When Kierkegaard studied at the University of Copenhagen, he like all others was expected to train himself in the philosophy of Hegel — at the time considered the greatest of modern philosophers. Kierkegaard, however, was not at all impressed with Hegel’s ideas. Kierkegaard believed that in his effort to capture all of reality in a single philosophical system, Hegel missed two key ingredients: the nature of existence itself and the vital nature of individual human experience (which, for Kierkegaard, where basically the same thing — but it can help to comprehend things better by separating them).

At the center of Kierkegaard’s philosophy stands the individual human being who exists. This person strives, learns, develops, chooses, decides — in short, a person who commits themself to some course of action that defines their existence as opposed to someone else’s existence and as opposed to non-living things. For Kierkegaard, “existence” is not a passive state but rather an active engagement with the world and with one’s life. None of this could be found in Hegel.

We are all, as human beings, caught up in the web of existence. We all exist — and because of this, we all face the necessity of making choices, reaching decisions, and eventually committing ourselves in some fashion to some agenda. An important aspect of Kierkegaard’s philosophy in this matter was his distinction between objective truths, which included the correspondence between facts and beliefs, and subjective truths, which include our passionate commitment to ideas and beliefs.

Kierkegaard argued that there were three basic stages of understanding themselves and relating to the world that a person could pass through. The first he called the aesthetic stage — in this, a person experiments with different beliefs but never fully commits to any of them. The second he called the ethical stage — here, a person does commit and does act decisively, but on what are presumed to be rational grounds. The third and final stage Kierkegaard called “religious.” At that point, a person commits to God, but based upon a leap of faith rather than any objective, rational standards.
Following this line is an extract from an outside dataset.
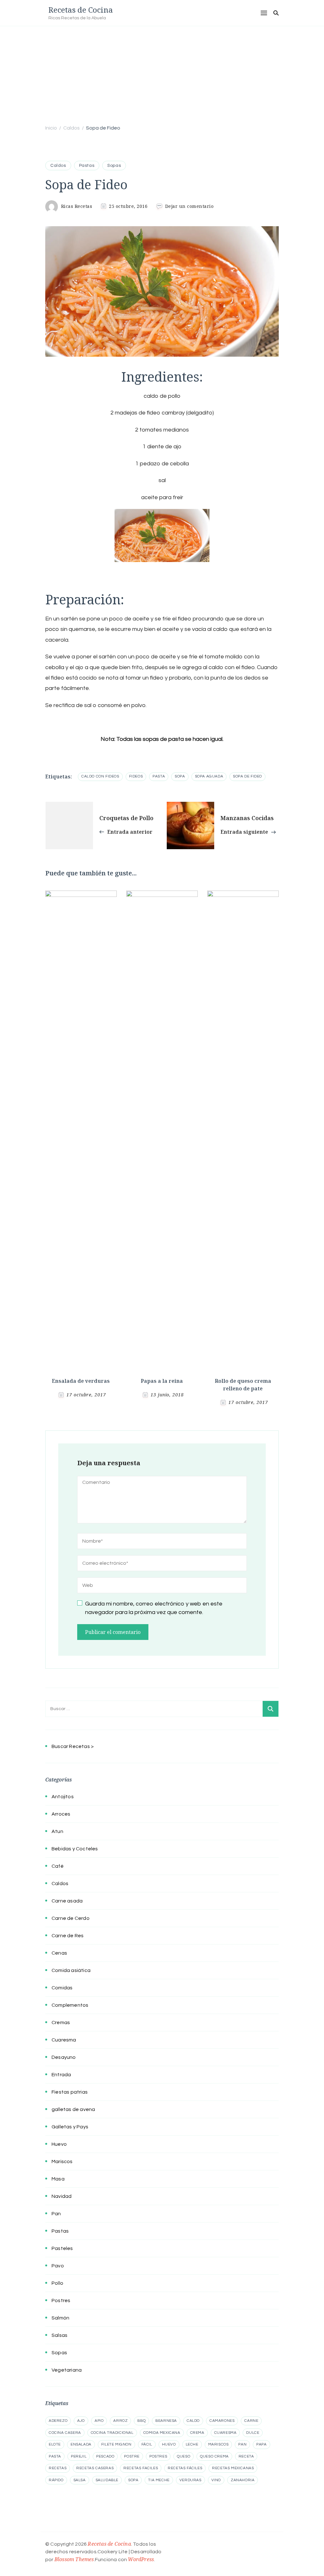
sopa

For Kierkegaard, religion is characterized not by objective truths (factual information about the world) but rather subjective truths (passion and commitment). Religion is made meaningful and relevant by our passionate commitment to what we believe and what we want out of life, regardless of whether it can be rationally and mathematically described. For the religious person to say that such-and-such is “true,” they are saying that it is “true for me” because it is a truth that this person lives in an immediate and existential way rather than simply observes at a distance.

Such religious commitment is self-validating and impervious to external, skeptical critique. It is either something we have or something we lack, but not something which can be justified to others through reference to objective truths. It is, in short, the religious philosophy of both saints and fanatics — and Kierkegaard can offer no way to distinguish one from the other.